» **Task description**:
In the entries that follow, the first line to write out is the one containing "Instruction: Open the", and the last is the one containing "Select the 颜色". Reproduce that stretch exactly, with nothing before or after it.

» **Material to process**:
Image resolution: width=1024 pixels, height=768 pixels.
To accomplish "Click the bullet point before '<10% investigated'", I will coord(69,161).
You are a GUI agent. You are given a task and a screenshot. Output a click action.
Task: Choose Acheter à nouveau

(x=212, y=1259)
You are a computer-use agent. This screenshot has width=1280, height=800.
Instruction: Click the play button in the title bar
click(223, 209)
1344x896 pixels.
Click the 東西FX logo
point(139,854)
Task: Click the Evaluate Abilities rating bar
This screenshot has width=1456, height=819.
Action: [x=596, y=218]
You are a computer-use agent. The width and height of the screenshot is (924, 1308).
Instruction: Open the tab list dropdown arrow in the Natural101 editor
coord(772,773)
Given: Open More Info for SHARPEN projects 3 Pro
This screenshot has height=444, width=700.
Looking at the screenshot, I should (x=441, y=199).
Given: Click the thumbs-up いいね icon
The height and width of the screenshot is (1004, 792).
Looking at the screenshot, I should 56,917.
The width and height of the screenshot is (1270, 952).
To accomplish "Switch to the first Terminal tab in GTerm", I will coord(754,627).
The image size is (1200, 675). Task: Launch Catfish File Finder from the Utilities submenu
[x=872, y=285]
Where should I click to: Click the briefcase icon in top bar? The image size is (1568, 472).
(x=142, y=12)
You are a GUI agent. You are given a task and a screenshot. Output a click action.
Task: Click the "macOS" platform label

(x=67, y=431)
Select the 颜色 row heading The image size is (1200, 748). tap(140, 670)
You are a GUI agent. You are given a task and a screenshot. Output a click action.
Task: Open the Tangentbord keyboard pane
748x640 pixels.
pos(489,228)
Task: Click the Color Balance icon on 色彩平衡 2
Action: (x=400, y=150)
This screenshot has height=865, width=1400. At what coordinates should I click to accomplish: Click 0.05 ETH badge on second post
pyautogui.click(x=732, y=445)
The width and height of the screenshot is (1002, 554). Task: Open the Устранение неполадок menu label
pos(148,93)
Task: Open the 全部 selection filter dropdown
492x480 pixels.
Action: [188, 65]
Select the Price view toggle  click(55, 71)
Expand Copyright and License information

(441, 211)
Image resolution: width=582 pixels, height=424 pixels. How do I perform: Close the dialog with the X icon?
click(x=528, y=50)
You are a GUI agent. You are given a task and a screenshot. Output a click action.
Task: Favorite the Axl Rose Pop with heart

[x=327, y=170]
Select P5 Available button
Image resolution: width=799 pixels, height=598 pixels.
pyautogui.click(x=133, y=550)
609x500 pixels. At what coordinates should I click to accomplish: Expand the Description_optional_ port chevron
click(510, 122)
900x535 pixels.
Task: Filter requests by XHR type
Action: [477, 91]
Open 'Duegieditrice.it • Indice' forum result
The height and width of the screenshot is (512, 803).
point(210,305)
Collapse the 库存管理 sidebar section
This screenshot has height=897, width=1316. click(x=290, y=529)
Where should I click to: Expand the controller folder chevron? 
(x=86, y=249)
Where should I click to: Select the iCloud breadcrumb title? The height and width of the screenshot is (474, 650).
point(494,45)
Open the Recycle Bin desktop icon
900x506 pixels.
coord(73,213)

» **Output for this task**:
Instruction: Open the tab list dropdown arrow in the Natural101 editor
coord(772,773)
Given: Open More Info for SHARPEN projects 3 Pro
This screenshot has height=444, width=700.
Looking at the screenshot, I should (x=441, y=199).
Given: Click the thumbs-up いいね icon
The height and width of the screenshot is (1004, 792).
Looking at the screenshot, I should 56,917.
The width and height of the screenshot is (1270, 952).
To accomplish "Switch to the first Terminal tab in GTerm", I will coord(754,627).
The image size is (1200, 675). Task: Launch Catfish File Finder from the Utilities submenu
[x=872, y=285]
Where should I click to: Click the briefcase icon in top bar? The image size is (1568, 472).
(x=142, y=12)
You are a GUI agent. You are given a task and a screenshot. Output a click action.
Task: Click the "macOS" platform label

(x=67, y=431)
Select the 颜色 row heading The image size is (1200, 748). tap(140, 670)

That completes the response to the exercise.